» **EXTRAIT DU DOCUMENT**
---------------

Par Abdeslam Seddiki
Les financements sont dits « innovants » dans la mesure où ils s’appuient sur des mécanismes financiers alternatifs qui complètent ou remplacent les sources de financement traditionnelles, comme les subventions publiques ou les emprunts bancaires classiques. Ces financements sont souvent utilisés pour soutenir des projets d’intérêt public, de développement durable, ou des initiatives nécessitant des fonds considérables, par exemple dans les domaines de la santé, de l’éducation, ou de l’environnement.
Cette technique est couramment utilisée par les entreprises et prend plusieurs formes telles que : le financement participatif (crowdfunding), les obligations vertes et sociales, le financement par la blockchain et les cryptomonnaies, le capital-risque (venture capital) et le capital-investissement, le microcrédit, les partenariats public-privé (PPP)…
Les Etats ont eu recours à ce type de financement pour faire face au déficit budgétaire et éviter le recours à l’endettement classique. C’est ce que fait le Maroc depuis 2019 à travers la monétisation d’actifs publics en procédant aux opérations dites « lease-back », ou cession-bail. Cette technique signifie que l’Etat (ou l’entreprise) vend ses immobilisations à une banque ou un organisme institutionnel d’épargne, puis il les prend en location passant ainsi de statut de propriétaire au statut de simple locataire. Si un tel outil a des avantages reconnus, il présente néanmoins des risques à moyen et long terme comme on le verra par la suite.
Les avantages résident dans le fait que l’Etat dispose rapidement de liquidités pour continuer à investir dans des projets stratégiques tout en limitant son recours à l’endettement. Un exemple courant : la cession par l’Etat des CHU à la CMR moyennant un prix de 5 MM DH. A travers cette technique, le Maroc a pu mobiliser la somme de 55 MM DH dont 25 MM DH en 2023 et 30 MM DH prévus pour l’année en cours.
Cependant, cette technique suscite certaines critiques émanant de différents milieux, y compris de Bank AL Maghrib. Ainsi, interpellé sur le sujet, Le Wali de BAM a été on ne peut plus clair en plaidant pour leur encadrement au même titre que les privatisations dans la mesure où ces financements sont considérés comme des recettes courantes selon les normes du FMI et nécessitent, comme telles, une gestion rigoureuse pour éviter tout déséquilibre budgétaire futur.
Il n’a pas manqué de mettre en garde contre les risques potentiels liés aux montants de plus en plus élevés en jeu « les volumes croissants impliquent une nécessité de leur encadrement.IL s’agirait aussi de clarifier les situations où certains acteurs pourraient devenir propriétaires à la fin des contrats, tandis que d’autres ne le deviendraient pas »
Par ailleurs, précise le Wali, il faut « anticiper les implications des volumes de loyers à venir sur les charges courantes de l’Etat ». Aussi, il y a des conséquences sur le marché obligataire notamment sous forme d’effet d’éviction : « lorsque l’Etat opte pour des mécanismes de financement innovants, il sollicite des organismes institutionnels d’épargne, réduisant ainsi leur participation aux émissions des Bons de Trésor. Cela pourrait compromettre ses propres intérêts ». (Boursenews, 26 juin 2024)

---------------

» **MATÉRIEL FOURNI**
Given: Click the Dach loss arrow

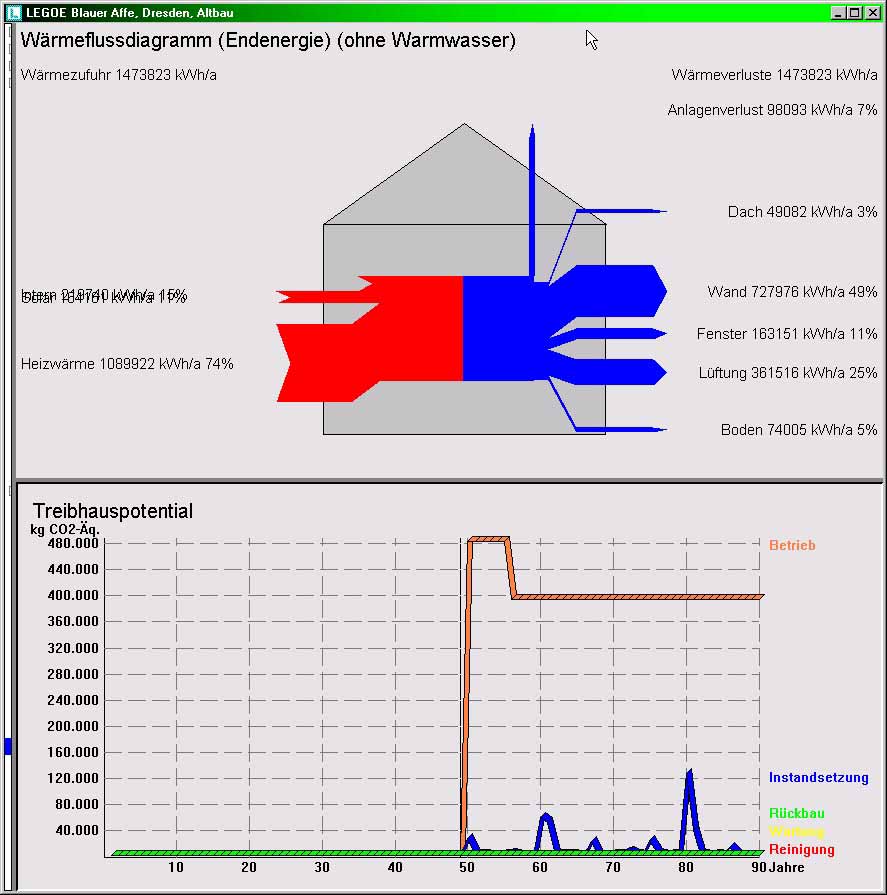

---------------

» **CONSIGNE**
Recopiez tout le passage de l'article sur les financements innovants, depuis « Cependant, cette technique » jusqu'à « déséquilibre budgétaire futur. », en substituant « stricte » à « rigoureuse ».

» **CORRIGÉ**
Cependant, cette technique suscite certaines critiques émanant de différents milieux, y compris de Bank AL Maghrib. Ainsi, interpellé sur le sujet, Le Wali de BAM a été on ne peut plus clair en plaidant pour leur encadrement au même titre que les privatisations dans la mesure où ces financements sont considérés comme des recettes courantes selon les normes du FMI et nécessitent, comme telles, une gestion stricte pour éviter tout déséquilibre budgétaire futur.